Tandu seemed to have not heard one word of this conversation.

“But you need to swim,” he told Becky. “Not be afraid of water. Water here very, very good swimming. Safe. Best swimming beach right here.”

“Oh, that’s a good idea,” she said, turning her head to look at the inviting water, “but I’m not prepared.”

“Prepared?” Tandu said, surprised. “What to prepare?”

“I don’t have a swimming suit,” Becky told him.

“At all?” Drew asked, despite himself. “Who comes to the Caribbean without a swimming suit?”

“I’m not here to play,” she said with a stern toss of her head.

“God forbid,” he said, but he could not help but feel she was a woman who seemed to take life way too seriously. Which, of course, was not his problem.

“I don’t actually own a swimming suit,” she said. “The nearest pool is a long way from Moose Run. We aren’t close to a lake.”

“Ha. Born with swimming suit,” Tandu told her seriously. “Skin waterproof.”

Drew watched with deep pleasure as the crimson crept up her neck to her cheeks. “Ha-ha,” he said in an undertone, “that’s what you get for encouraging him.”

“You swim,” Tandu told her. “Eat first, then swim. Mr. Drew help you.”

“Naked swimming,” Drew said. “Happy to help when I can. Tandu, do you see skinny-dipping in my future?”

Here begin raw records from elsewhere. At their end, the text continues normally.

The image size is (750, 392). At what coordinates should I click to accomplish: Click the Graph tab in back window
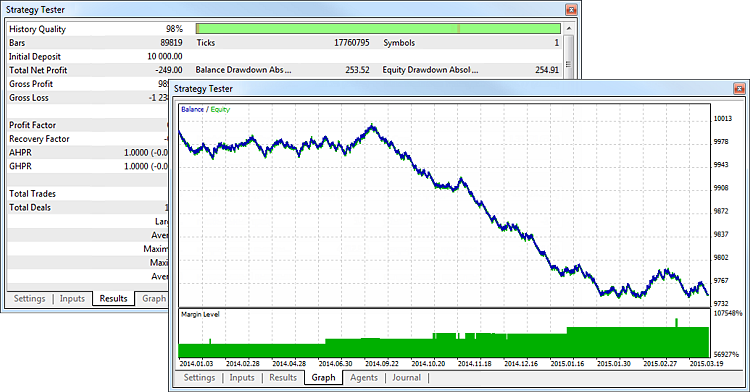click(153, 299)
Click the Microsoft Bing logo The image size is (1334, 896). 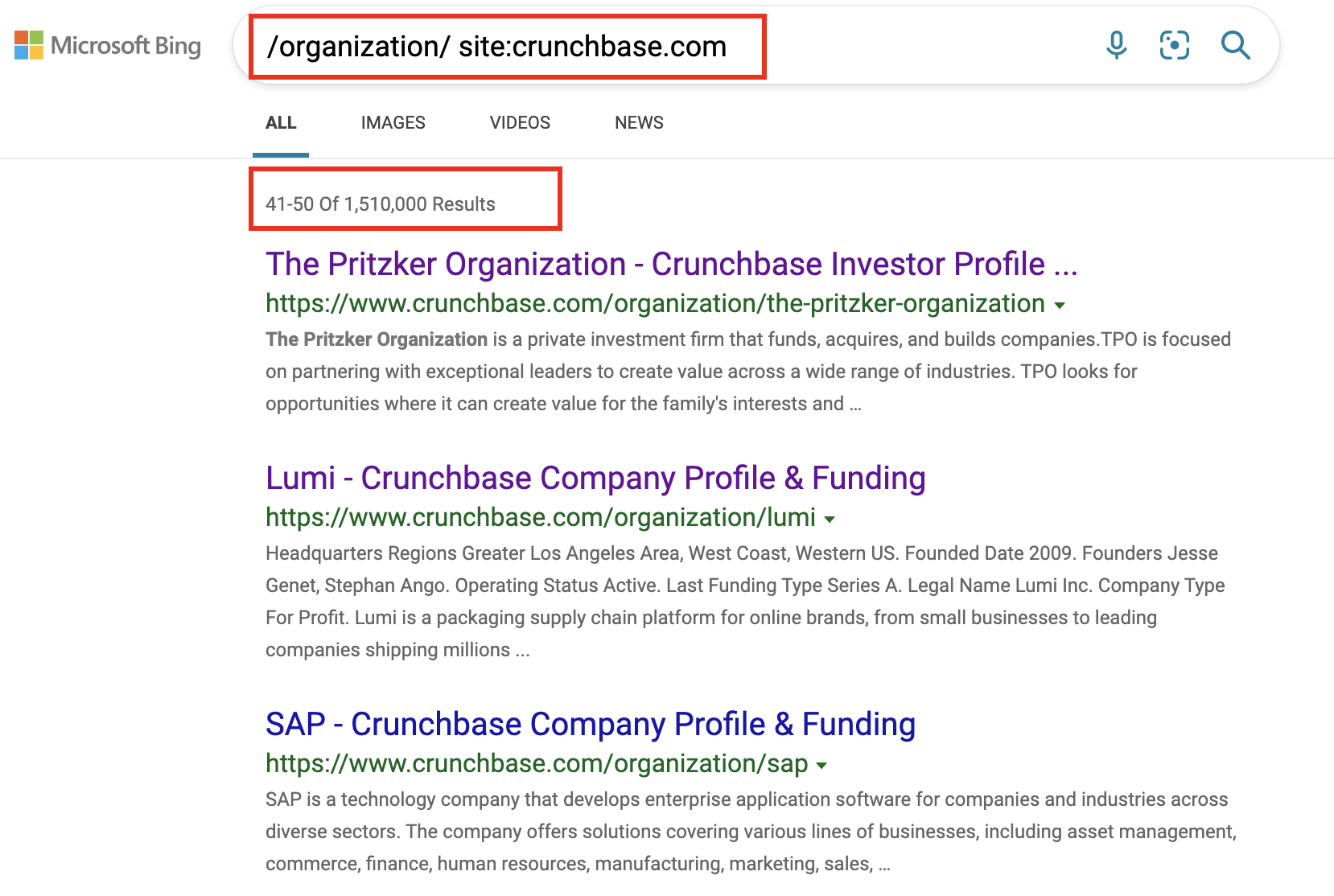pos(108,45)
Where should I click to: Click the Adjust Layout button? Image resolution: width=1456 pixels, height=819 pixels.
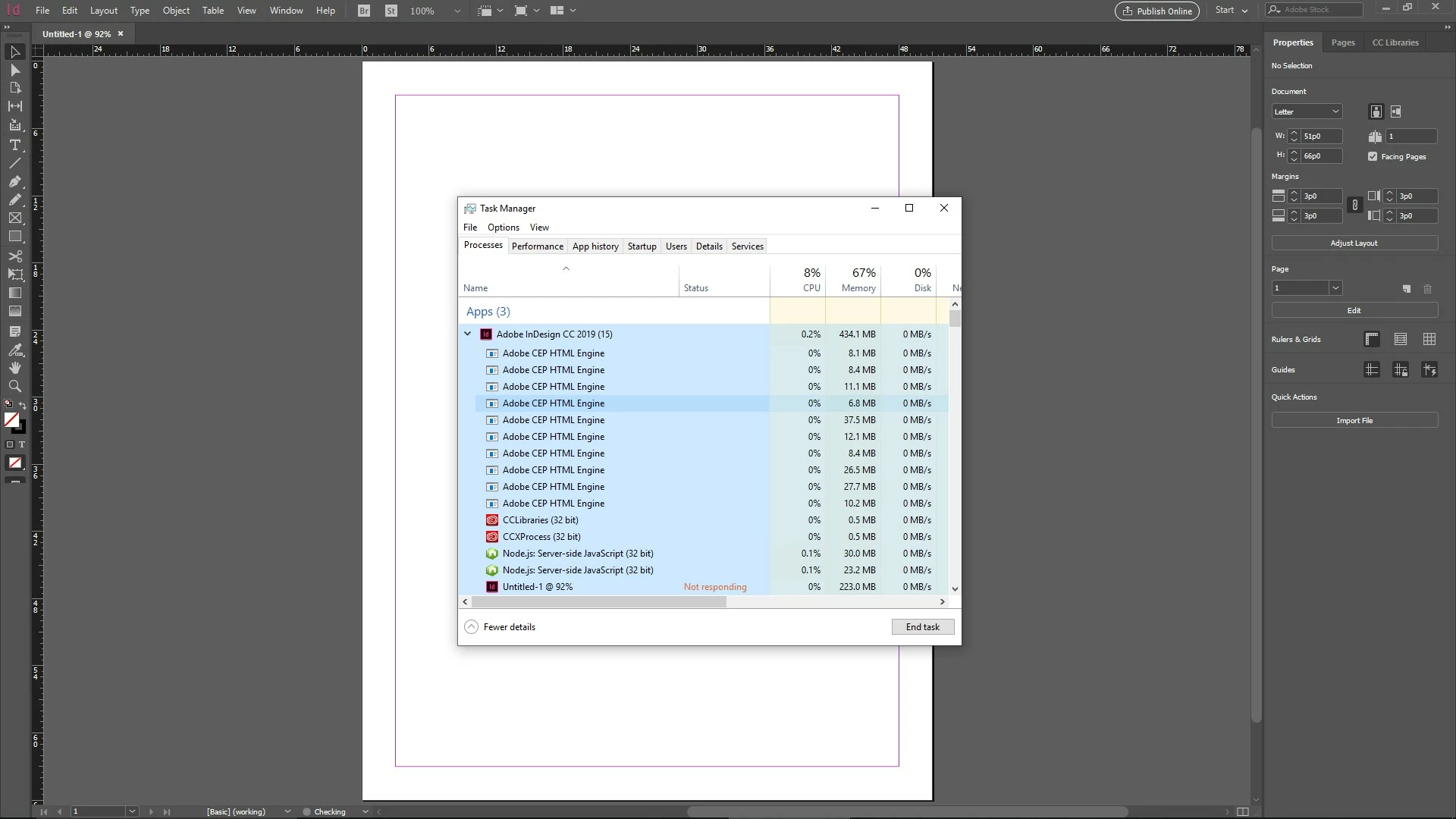(x=1354, y=243)
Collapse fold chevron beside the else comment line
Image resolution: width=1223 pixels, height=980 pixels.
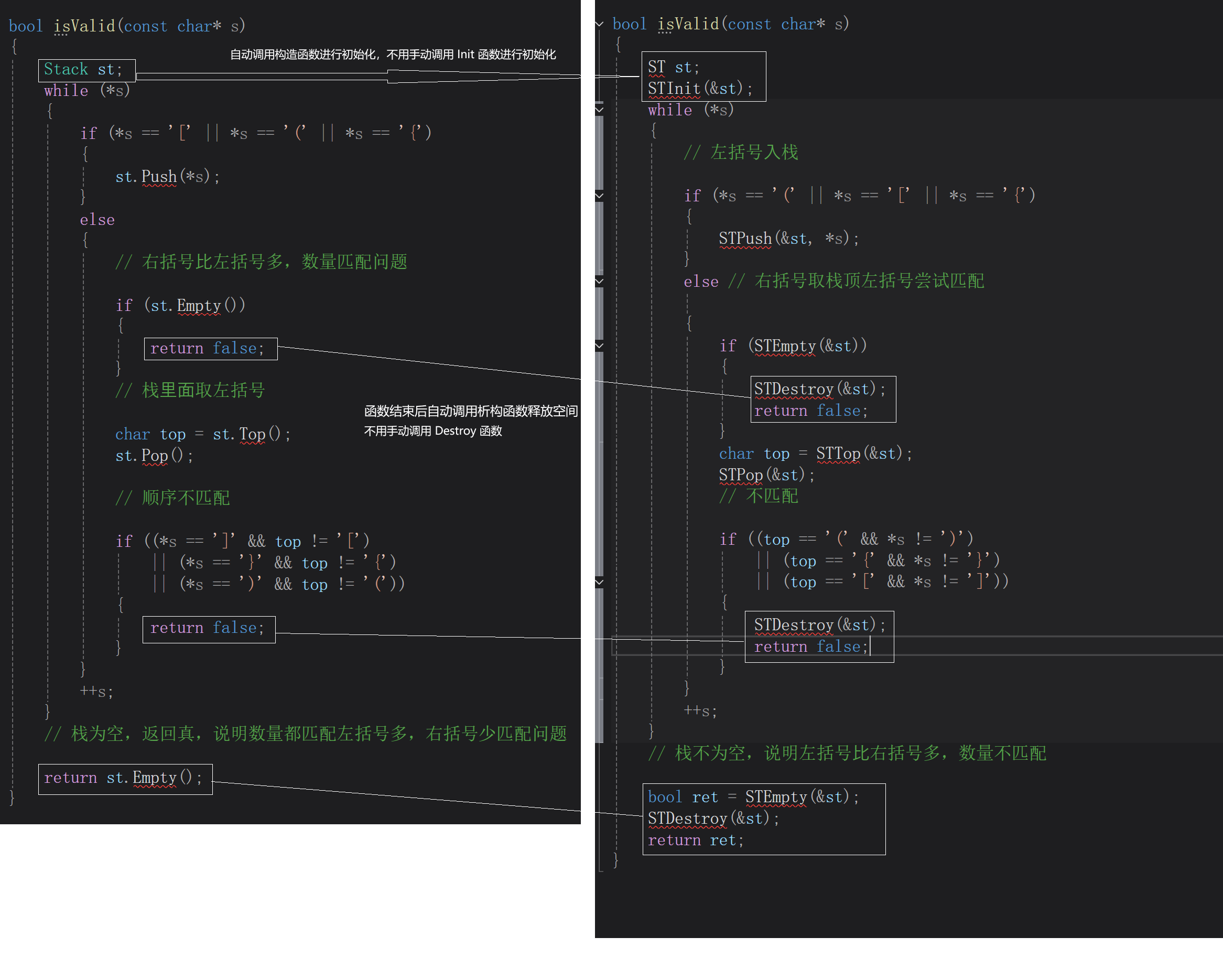click(x=599, y=281)
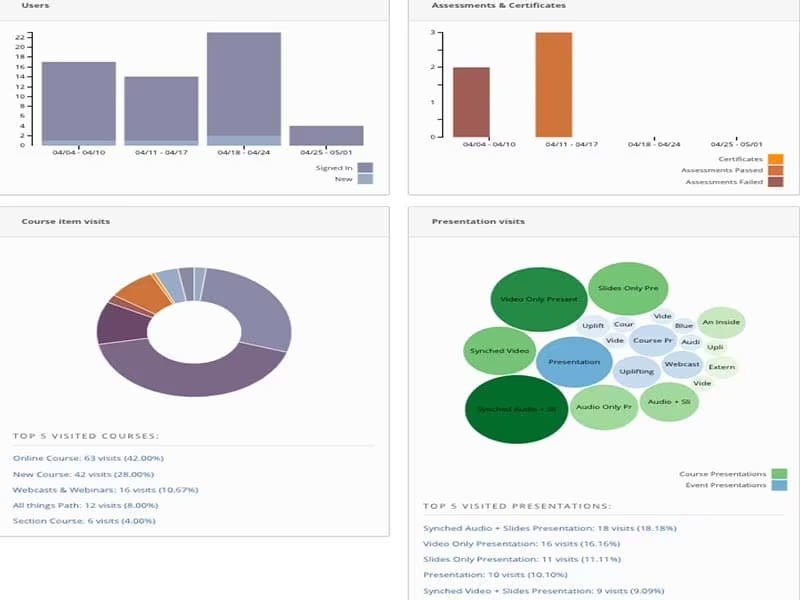The width and height of the screenshot is (800, 600).
Task: Click the Course Presentations green legend swatch
Action: click(779, 474)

There was that pointy little elbow in his ribs again, quite a bit harder than it had been the last time.

But before he could enjoy Becky’s discomfort too much, suddenly Drew found himself pinned in Tandu’s intense gaze. “The heart that is broken is yours, Mr. Drew?”

CHAPTER EIGHT

DREW JORDAN ORDERED himself to say no. No to magic. No to the light in Becky’s eyes. And especially no to Tandu’s highly invasive question. But instead of saying no, he found he couldn’t speak at all, as if his throat was closing and his tongue was stuck to the roof of his mouth.

“They say a man is not given more than he can take, eh?” Tandu said.

If there was an expression on the face of the earth that Drew hated with his whole heart and soul it was that one, but he still found he could say nothing.

“But you were,” Tandu said softly. “You were given more than you could take. You are a strong man. But not that strong, eh, Mr. Drew?”

His chest felt heavy. His throat felt as if it was closing. There was a weird stinging behind his eyes, as if he was allergic to the overwhelming scent of those flowers.

Without warning, he was back there.

He was seventeen years old. He was standing at the door of his house. It was the middle of the night. His feet and chest were bare and he had on pajama bottoms. He was blinking away sleep, trying to comprehend the stranger at the door of his house. The policeman said, “I’m sorry, son.” And then Drew found out he wasn’t anyone’s son, not anymore.